I found that this followed on with the Addlington reading very well as there it said that the “ultimate task of architecture is to act in favour of man”. It then follows on to talk about the house as an envelope, and how to stimulate and analyse the interior environment. This linked in very well with what Quale was saying as it was again showing the importance of site in the designing process.

Thinking about the informative design led me to think about Frank Lloyd Wright. He designs each of his structures, in particular Fallingwater, to engage with the landscape as much as possible. When designing he not only takes into account the weather and climate (and the insulation needs that arise with that) but he also takes into account the needs of the owner of the house. While designin fallingwater he took into account the lack of ground space he had and the need for a large dwelling, which he had been asked to create. To overcome this confliction he used cantilevered spaces that extend the amount of interior space, but use the same amount of foundation/ground space. His whole sequence of design and the amount that he considered the waterfall he was designing the house on, and the tranquility that that creates, shows the importance of the consideration of a site when designing.

Assignment 4: Bay Game

  1. Components of the system
  • Stakeholders:

i.     Residents of Chesapeake Bay

ii.     People who work around it eg farmers

iii.     Local Government

iv.     Tourists

v.     Small business owners

  • Non Human factors:

i.     Temperature/Climate

ii.     Organisms that grow and live there

iii.     Rainfall

iv.     Conditions of the soil

v.     Sunlight

vi.     Natural disasters- eg earthquakes, hurricanes

  • Interactions that occur among the stakeholders and factors that lead to varying levels of sustainability-related outcomes

i.     Human interactions can cause a lot of damage to the land, through the building up of land, the porosity of the ground changes and leads to an impermeable surface that creates more surface run off.
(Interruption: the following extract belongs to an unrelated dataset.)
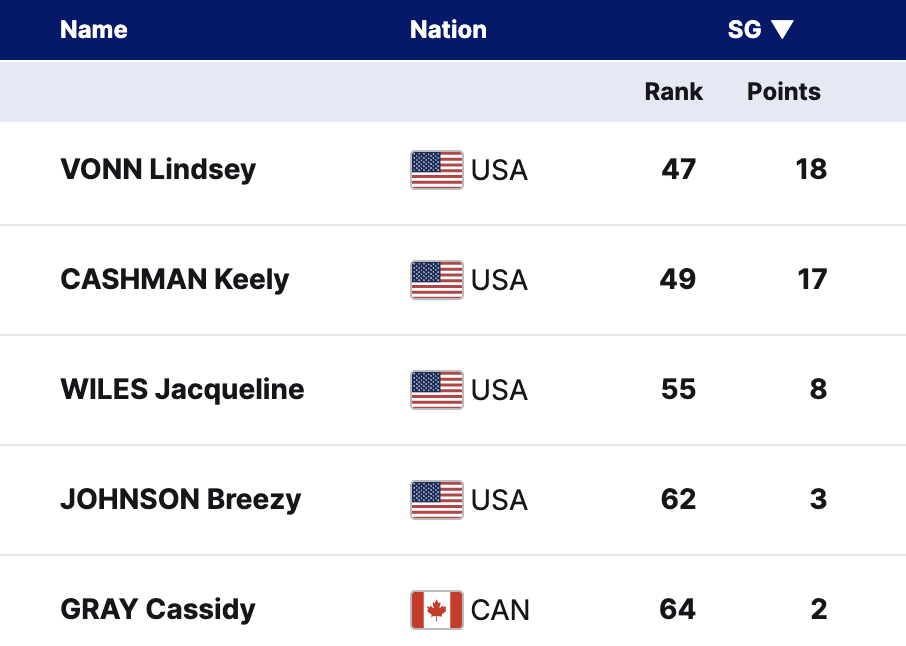Click Jacqueline Wiles' rank value 55
906x646 pixels.
[678, 389]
This will then lead to more water being added into the bay, and if trees are being deforested for new development then that leads to less interception of the water and means that it will flow to the bay faster.
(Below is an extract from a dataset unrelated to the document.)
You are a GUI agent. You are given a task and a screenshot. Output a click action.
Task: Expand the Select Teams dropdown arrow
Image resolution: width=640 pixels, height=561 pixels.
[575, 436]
ii.     Pollution is a series problem to the bay. The more that we add nitrogen and phosphorous into the air, the harder it is for organisms to continue to live there

iii.     This pollution can also cause a greenhouse affect, which can drastically alter the temperatures in the bay area. Which in turn will affect what kinds of organisms can live there and will lead to an alteration in the farmer’s daily life.


3. What I thought was most interesting about the game was that there were so many different parts all working together and not much communication between each of the parts. This I found funny because we were all sitting next to each other while playing and yet we did not talk that much, therefore when, in real life, there is more of an effort in contacting people, it is easy to see how there is always a lack of communication amongst people/stakeholders. Similarly, it also got frustrating not knowing EXACTLY what you did that either helped/harmed the bay and what others were doing as everything was all happening at the same time

4. I think that a good policy to put in place would be one about pollutants. Being part of Susquehanna River Watershed, Pennsylvania, we were constantly told about how we were not being eco-friendly but weren’t told how to be- a policy in place that would tell you when are producing a lot of pollutants and how to avoid it would be useful. A policy that may be easier to implement though would either be to fine people for the amount of pollutants they are releasing, or to provide positive incentives for being eco-friendly, such as if you plant nitrogen absorbing plants you get some natural fertiliser for free. This such a policy could affect the game in pop-ups when you reach a certain level telling you that you have exceeded your limit of pollutants and then what the options were from there. I think that this would help integrate the economic and environmental aspects of the game together more as the more environmentally friendly you are being the less money you have to pay/the more incentives you receive, showing a direct correlation.